The announcement by Mrs. Fiorina, a Republican, ends months of speculation about her plans to challenge Sen. Barbara Boxer, the three-term Democratic incumbent.
"Get ready," Mrs. Fiorina said during a town-hall-style event in Orange County. "I can take a punch, and I can throw a punch. I'm not a brawler, and I'm not a boxer, [but] I can take on Barbara Boxer."
Her campaign so far has played out in quintessential Southern California style. The event was held at a small business named Earth Friendly Products and included a warmup soundtrack that featured the Beach Boys singing "Surfin' USA" and the Ramones' version of "California Sun."
"Carlyfornia Dreamin'" and "CarlyforCal.com" are among Mrs. Fiorina's campaign slogans.
Such backdrops were in sharp contrast to the sight of Mrs.
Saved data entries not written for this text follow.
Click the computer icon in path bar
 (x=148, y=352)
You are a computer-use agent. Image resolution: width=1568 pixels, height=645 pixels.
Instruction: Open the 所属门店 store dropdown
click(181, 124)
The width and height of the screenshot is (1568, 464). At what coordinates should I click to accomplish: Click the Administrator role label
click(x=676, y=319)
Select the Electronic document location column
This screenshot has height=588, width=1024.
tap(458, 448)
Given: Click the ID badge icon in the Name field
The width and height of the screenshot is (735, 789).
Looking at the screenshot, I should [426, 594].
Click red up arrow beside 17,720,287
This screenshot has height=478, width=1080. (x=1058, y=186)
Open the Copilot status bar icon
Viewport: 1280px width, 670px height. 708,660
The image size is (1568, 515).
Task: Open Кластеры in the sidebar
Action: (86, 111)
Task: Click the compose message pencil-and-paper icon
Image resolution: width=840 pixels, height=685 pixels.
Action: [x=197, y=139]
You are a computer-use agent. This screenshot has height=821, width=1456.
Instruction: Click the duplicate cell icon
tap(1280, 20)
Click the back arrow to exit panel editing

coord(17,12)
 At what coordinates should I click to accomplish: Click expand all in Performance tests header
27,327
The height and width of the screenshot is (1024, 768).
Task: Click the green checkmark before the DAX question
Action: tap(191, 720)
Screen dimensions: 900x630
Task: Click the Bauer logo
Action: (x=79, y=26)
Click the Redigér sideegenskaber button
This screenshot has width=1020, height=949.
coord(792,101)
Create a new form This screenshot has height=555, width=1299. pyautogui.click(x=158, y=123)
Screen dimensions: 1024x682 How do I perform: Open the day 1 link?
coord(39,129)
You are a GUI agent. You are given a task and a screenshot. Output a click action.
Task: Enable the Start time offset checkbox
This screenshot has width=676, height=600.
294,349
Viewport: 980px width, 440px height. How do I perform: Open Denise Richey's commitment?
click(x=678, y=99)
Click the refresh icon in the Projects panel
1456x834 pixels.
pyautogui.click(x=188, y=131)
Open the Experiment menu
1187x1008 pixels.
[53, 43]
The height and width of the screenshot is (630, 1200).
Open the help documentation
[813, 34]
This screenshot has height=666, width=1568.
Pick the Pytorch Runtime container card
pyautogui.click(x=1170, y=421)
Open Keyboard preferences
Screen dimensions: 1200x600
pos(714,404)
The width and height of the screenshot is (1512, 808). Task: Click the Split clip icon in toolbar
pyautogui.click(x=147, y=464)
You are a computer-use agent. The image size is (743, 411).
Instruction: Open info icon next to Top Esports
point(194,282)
Fiorina, a striking Texan who recently emerged from nine months of cancer treatment with her blond hair now closely cropped and gray.
"I'm happy to tell you, after having been through surgery and chemotherapy, breast cancer is behind me and I'm raring to go," she said. "Today you are looking at a women with renewed determination to serve out the rest of her life. . . . After chemotherapy, [taking on] Barbara Boxer doesn't look so scary."
Mrs. Fiorina, 55, would need to win a June primary before facing Mrs. Boxer. The only other Republican in the primary so far is state Assemblyman Chuck DeVore, a businessman running as the race's only real conservative.
The 68-year-old Mrs. Boxer, chairman of the Senate Environmental and Public Works Committee, has been a frequent target of conservatives, most recently for co-authoring the chamber's climate-change bill.
Mrs. Fiorina attacked what she thinks is Mrs. Boxer's modest record of success in Congress in helping California residents and for going on a book tour this summer instead of holding town-hall meetings on health care reform.
"Let's give Barbara Boxer the chance next year to become a full-time author," she said.
Mrs. Fiorina ran Silicon Valley-based Hewlett-Packard from 1999 until she was forced out in 2005. She was an economic adviser in 2008 in the presidential campaign of Sen. John McCain, Arizona Republican.
She reportedly left Hewlett-Packard with a severance package of more than $21 million, which could make the Nov. 2010 election expensive.
Mrs. Fiorina said she would draw on her experience of guiding Hewlett-Packard through tough economic times and stuck to a conservative agenda of no tax increases and help for small businesses through tax credits and the reopening of now-frozen lines of bank credit.
The event was preceded by Mrs. Fiorina's campaign announcement in an opinion article early Wednesday morning in the Orange County Register.
Among her top reasons for entering the race are the country's high unemployment rate and "too much spending in Washington," she wrote.
Mrs. Fiorina also expressed her views on the president and efforts by the Democrat-controlled Congress to reform heath care insurance, saying that "we should build on what works," not remake "the entire healthcare system."
She also apologized for her poor voting record as a citizen, which critics already have attacked.
"Admittedly, I have not always been engaged in the electoral process," she wrote. "I realize that thinking was wrong."